Statues of the Seven Kings

"Monkey Hill"

Hua Hin

Bert cycled us out of the city in the morning.  We stopped to look at the Hua Hin train station

From Hua Hin, we had two more cycling days before we rode into Bangkok with David as our trusty guide. We stopped in a small, middle-of-nowhere kind of town one night where I again considered the discrepancy between what some people give for free and what others charge you for as I chased a gecko out of the small bathroom at the place we stayed. And then to Samut Songkhram, which included cycling through enormous salt farms in Samut Sakhorn that captivated us: the piles of salt the same shape as conical, rice hats. The farms stretched as far as the eye could see. 

I fell for Samut Songkhram which I found to be a colourful and energetic town. When we reached our Hometown Hostel, a placed filled with the happy memories of travellers, we crashed out in our little, cellular room for a while, before rushing out into the hot afternoon and towards the market with just ten minutes to spare before the train drove right through the centre of it! It was a spectular sight, and a sweaty experience too as so many people were cramped behind the stalls which lined the railway tracks. We were amazed as we watched the vendors expertly, albeit narrowly missing being trampled as they tucked in awnings shading their stalls and pressing up against them in order to releasing them again the second the multi-coloured train had gone past. We ambled along the tracks and through the market, gazing, fascinated by everything on display. Our hostel was right in the centre of town and so we walked out of the door a few hours later and right into the heart of the night, food market. We had pad Thai and then a little further along stopped for a second dinner sitting of stir-fried vegetables too.

The Mae Klong Railway Market

The following morning, we set off from our hostel and cycled towards Bangkok, and the next part of our adventure, hoping that we would meet David along the way.  I loved our time cycling in Southern Thailand. The one thousand kilometre cycle was not too strenuous and provided us with an amazing introduction to South-East Asia: the pace and way of life here; the intense sights, sounds and smells and all of the smiles. I asked Olly for his roundup of this leg of the trip and our 7-Eleven stops really stood out for him! He enjoyed cycling beside beaches and the opportunities to swim in the sea and in lots more pools than we had anticipated too. He was also happy to feed his pad Thai addiction! We were buoyed by the enthusiasm of fellow cycle-tourists on this leg of the trip and enjoyed meeting Instagram friends and putting faces to names. I also loved it when Shona and Jody sent messages to exclaim that they had stood where we were and had seen and appreciated the same things.

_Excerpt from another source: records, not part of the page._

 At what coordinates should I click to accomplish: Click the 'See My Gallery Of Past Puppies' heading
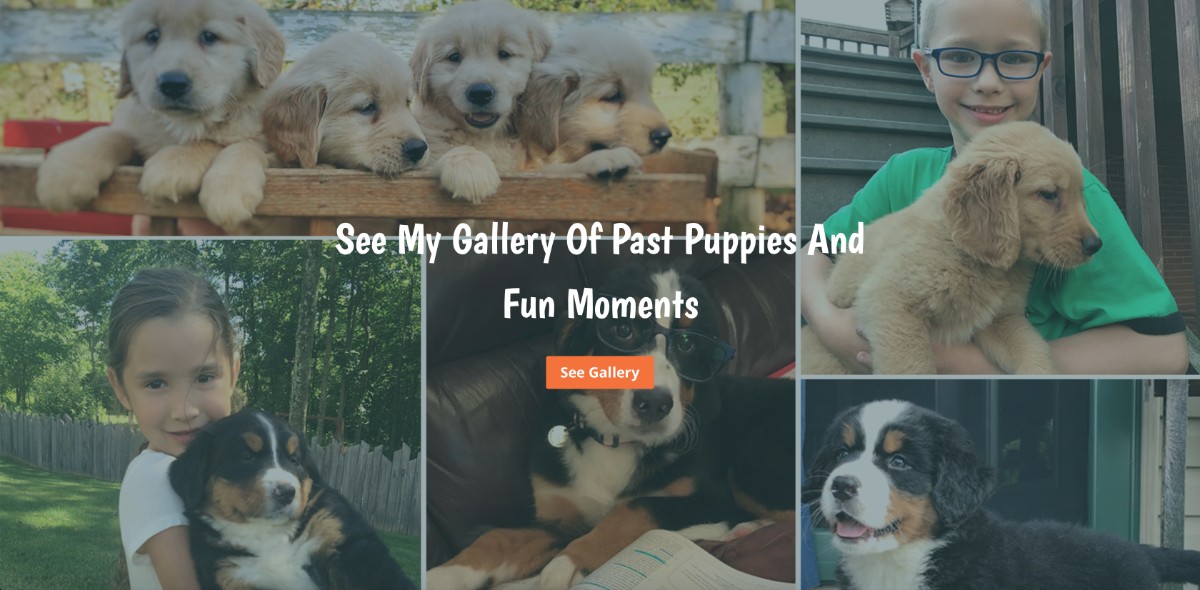point(600,241)
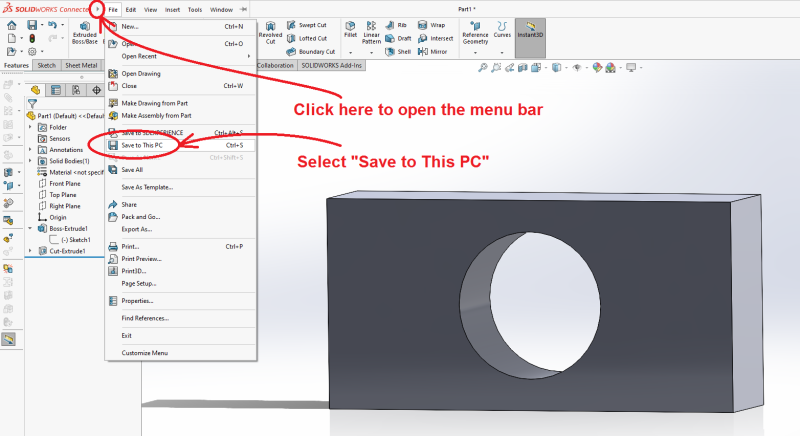Select the Draft feature tool
Image resolution: width=800 pixels, height=436 pixels.
pos(399,38)
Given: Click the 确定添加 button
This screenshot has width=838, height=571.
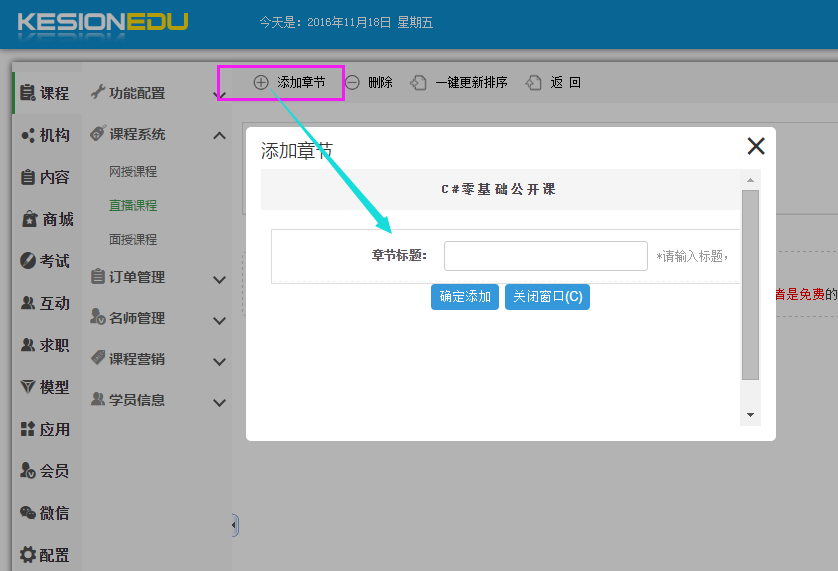Looking at the screenshot, I should [x=465, y=297].
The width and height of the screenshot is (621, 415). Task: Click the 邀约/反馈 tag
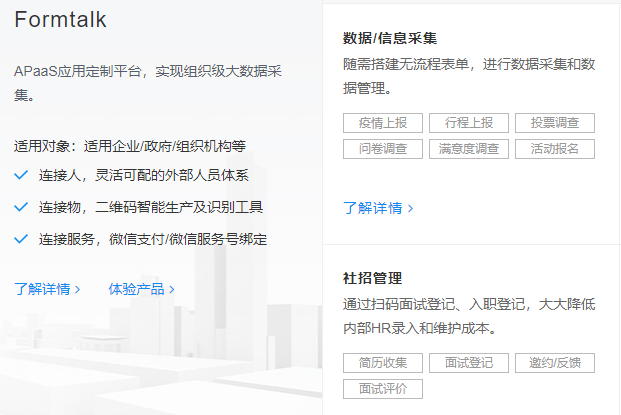(554, 363)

I think Thailand is a great place for cycle touring as it is a country that thrives on tourism and so warmly welcomes travellers and I say this despite our money mishap and the couple of times I was overcharged for food. In Thailand there are traditions that are fun to experience, such as super street food, bustling night markets and serene Buddhist temples. Thailand is a well-developed country, but you don't have to wander far from the main path to find a slower and more rural way of life. I'd love to come back one day to visit northern Thailand and the temples of Ayutthaya. I'd definitely come back with my bicycle, but perhaps in the cool season for it sure was hot in March.


Be sure to ask us about the man with the epic back tattoo and coca cola, it's a great story but one best shared in person.